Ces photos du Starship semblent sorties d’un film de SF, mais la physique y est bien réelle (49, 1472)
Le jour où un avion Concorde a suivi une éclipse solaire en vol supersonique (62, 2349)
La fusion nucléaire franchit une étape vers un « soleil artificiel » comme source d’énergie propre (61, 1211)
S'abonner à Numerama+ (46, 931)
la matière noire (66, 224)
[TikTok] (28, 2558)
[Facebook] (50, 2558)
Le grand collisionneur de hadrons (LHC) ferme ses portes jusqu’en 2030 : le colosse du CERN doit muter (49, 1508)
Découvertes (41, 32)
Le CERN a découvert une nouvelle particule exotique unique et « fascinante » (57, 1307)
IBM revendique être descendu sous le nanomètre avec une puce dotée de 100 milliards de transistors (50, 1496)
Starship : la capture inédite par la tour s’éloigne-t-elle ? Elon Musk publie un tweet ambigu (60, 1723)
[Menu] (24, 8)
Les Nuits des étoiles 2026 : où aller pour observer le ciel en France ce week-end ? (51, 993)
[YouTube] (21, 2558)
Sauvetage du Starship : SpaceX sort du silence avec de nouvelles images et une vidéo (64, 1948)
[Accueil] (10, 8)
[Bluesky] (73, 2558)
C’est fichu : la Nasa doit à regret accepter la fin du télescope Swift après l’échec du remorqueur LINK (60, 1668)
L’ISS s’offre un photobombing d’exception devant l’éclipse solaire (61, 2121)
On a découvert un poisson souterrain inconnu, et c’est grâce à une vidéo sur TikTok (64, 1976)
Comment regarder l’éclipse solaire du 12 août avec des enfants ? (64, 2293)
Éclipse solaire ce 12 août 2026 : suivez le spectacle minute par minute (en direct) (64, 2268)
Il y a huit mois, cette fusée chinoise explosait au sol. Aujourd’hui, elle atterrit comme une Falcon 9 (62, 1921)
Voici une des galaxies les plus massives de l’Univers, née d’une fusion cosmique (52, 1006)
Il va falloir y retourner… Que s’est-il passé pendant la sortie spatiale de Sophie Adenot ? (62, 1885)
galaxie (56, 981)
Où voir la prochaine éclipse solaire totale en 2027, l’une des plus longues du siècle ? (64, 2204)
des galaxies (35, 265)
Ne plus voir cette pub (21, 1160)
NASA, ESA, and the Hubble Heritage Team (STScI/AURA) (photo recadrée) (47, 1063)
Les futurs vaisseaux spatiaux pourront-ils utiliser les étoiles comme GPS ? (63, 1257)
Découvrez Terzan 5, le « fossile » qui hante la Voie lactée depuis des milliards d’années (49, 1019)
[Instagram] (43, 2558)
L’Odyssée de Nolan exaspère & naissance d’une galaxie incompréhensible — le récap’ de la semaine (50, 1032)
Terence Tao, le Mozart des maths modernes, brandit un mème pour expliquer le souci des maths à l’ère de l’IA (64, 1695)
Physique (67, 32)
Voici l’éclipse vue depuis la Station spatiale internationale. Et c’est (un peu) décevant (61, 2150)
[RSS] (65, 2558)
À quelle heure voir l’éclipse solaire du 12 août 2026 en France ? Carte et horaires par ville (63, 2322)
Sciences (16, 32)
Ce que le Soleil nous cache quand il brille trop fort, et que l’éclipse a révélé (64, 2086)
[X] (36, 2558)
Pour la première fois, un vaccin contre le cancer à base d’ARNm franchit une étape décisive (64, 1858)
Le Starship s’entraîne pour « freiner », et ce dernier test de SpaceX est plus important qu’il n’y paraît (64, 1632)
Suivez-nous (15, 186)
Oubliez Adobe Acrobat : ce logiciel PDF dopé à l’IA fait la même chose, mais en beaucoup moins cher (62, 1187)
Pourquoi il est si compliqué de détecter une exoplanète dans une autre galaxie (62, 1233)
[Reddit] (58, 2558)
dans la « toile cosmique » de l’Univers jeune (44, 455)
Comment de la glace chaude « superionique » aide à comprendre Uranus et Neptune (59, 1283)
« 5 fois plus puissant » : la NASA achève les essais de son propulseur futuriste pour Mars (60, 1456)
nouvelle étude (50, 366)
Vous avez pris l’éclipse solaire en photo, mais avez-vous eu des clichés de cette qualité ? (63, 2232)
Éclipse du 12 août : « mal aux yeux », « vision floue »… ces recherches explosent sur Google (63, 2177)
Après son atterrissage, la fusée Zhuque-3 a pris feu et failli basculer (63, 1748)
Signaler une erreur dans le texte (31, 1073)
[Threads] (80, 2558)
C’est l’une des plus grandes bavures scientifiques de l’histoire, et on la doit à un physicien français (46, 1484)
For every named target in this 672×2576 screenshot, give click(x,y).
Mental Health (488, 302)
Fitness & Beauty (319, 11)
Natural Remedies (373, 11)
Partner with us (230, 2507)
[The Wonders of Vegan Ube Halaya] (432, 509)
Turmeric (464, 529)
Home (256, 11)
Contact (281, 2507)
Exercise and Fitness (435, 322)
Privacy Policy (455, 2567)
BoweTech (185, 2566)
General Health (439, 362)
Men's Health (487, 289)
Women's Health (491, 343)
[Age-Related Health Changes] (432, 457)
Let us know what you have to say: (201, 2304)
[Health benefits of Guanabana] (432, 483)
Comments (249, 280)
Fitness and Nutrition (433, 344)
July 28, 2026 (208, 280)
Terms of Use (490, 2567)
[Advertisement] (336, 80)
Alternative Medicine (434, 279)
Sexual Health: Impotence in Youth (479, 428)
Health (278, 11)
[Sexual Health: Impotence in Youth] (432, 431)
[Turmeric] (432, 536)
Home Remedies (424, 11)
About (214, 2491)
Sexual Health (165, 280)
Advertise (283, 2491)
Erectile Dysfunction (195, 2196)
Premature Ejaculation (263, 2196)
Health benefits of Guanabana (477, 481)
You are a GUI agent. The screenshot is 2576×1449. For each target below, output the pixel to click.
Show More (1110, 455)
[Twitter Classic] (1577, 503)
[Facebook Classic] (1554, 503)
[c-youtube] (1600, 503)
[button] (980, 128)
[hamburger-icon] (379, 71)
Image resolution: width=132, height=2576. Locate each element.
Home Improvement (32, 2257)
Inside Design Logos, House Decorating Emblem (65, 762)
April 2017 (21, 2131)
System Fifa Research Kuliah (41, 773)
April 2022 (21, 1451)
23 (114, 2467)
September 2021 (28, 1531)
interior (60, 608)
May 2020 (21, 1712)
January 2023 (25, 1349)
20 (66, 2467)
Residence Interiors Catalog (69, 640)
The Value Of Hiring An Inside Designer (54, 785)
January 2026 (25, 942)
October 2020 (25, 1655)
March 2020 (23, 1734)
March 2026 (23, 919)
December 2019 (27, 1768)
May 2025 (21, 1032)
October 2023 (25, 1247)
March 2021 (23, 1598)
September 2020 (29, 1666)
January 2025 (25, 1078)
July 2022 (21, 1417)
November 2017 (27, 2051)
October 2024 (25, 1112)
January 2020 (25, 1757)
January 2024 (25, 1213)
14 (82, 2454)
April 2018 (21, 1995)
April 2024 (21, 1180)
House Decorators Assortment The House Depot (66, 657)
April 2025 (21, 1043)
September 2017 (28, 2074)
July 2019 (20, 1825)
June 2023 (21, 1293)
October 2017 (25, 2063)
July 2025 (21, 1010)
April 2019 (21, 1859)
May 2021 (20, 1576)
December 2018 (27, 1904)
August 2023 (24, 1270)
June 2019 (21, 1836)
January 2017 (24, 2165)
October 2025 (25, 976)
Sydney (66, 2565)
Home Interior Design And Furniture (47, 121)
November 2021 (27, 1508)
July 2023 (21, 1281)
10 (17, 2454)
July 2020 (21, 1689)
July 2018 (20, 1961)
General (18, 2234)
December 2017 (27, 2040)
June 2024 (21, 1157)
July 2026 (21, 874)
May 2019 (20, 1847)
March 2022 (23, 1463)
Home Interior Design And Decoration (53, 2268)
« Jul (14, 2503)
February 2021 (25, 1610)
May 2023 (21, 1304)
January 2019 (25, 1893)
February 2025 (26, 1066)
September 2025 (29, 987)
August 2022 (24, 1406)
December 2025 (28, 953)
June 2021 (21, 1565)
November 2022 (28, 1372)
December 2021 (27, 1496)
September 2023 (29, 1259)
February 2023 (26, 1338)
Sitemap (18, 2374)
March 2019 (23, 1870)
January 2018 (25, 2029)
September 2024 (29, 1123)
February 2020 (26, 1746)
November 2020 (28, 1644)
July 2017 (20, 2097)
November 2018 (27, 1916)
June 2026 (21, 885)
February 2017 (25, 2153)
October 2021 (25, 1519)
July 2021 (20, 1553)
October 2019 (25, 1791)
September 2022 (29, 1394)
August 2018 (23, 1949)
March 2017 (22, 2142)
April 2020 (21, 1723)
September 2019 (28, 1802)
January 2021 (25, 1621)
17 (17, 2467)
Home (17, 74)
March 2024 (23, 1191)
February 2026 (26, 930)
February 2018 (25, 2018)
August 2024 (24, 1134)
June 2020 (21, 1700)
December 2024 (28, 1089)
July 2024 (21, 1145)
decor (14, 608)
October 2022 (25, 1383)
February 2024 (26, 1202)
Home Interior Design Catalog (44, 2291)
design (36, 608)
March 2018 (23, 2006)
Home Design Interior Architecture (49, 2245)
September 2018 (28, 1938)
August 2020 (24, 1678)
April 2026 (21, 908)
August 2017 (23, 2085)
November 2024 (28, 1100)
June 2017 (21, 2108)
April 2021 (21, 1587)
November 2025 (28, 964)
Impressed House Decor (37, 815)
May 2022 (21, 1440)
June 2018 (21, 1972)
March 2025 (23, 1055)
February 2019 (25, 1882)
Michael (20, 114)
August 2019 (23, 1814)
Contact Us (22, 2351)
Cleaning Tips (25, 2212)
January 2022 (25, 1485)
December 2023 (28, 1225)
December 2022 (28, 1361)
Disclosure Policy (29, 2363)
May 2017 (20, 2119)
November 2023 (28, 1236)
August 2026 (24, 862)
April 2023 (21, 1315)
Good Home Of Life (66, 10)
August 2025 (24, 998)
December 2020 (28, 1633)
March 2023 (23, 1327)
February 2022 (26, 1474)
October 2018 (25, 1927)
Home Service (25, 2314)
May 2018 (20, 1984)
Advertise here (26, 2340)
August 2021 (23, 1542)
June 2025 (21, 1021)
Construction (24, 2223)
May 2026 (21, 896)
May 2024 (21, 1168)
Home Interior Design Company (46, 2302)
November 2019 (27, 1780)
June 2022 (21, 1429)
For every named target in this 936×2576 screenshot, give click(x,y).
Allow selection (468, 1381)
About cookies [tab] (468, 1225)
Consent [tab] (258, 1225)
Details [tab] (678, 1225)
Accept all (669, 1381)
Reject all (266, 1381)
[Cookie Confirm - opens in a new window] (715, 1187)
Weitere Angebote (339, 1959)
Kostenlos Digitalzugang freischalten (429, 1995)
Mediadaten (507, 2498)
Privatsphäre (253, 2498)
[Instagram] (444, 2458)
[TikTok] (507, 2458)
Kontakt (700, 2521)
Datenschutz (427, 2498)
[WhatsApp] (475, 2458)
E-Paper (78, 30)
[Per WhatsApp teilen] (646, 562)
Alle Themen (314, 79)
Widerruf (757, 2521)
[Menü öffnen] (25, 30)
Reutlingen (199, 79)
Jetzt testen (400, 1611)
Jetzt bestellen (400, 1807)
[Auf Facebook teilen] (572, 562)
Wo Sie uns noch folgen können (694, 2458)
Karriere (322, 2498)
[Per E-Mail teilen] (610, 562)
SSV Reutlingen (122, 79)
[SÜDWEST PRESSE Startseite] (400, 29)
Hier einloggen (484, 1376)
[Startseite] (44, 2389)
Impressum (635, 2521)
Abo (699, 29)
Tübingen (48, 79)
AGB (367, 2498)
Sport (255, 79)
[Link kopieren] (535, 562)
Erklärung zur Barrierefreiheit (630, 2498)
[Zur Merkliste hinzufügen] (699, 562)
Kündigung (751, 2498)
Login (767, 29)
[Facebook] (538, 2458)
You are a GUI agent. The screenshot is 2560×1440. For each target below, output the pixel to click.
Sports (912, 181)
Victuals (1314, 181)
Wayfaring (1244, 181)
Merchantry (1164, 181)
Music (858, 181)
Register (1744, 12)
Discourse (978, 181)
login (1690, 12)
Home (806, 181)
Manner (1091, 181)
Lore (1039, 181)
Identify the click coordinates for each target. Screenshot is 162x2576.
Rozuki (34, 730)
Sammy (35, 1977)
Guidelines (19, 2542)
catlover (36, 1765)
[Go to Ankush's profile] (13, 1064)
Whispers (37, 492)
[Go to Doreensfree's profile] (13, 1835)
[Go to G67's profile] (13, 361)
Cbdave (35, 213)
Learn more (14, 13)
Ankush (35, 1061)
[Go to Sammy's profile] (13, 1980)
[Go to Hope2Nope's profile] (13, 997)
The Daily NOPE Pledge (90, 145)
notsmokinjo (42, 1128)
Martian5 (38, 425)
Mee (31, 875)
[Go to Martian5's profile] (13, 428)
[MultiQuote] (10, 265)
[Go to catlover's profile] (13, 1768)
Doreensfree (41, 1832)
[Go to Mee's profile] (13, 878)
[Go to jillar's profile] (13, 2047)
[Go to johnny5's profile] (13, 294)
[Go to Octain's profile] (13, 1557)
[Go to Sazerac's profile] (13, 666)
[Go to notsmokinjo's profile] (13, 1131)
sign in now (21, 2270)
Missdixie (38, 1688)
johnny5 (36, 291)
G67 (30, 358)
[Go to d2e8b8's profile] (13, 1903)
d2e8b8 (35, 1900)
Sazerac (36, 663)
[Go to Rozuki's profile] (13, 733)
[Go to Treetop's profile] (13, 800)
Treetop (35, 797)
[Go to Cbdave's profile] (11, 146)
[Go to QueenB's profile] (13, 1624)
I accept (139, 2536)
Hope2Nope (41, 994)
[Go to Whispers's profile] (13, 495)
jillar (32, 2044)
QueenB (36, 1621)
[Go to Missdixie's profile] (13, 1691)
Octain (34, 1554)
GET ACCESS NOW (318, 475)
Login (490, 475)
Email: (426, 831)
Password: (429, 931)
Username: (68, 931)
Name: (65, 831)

INSTRUCTIONS TO FOLLOW:
Using the records above, report each line with the string "spatiale".

WRITTEN RESPONSE:
Il va falloir y retourner… Que s’est-il passé pendant la sortie spatiale de Sophie Adenot ? (62, 1885)
Voici l’éclipse vue depuis la Station spatiale internationale. Et c’est (un peu) décevant (61, 2150)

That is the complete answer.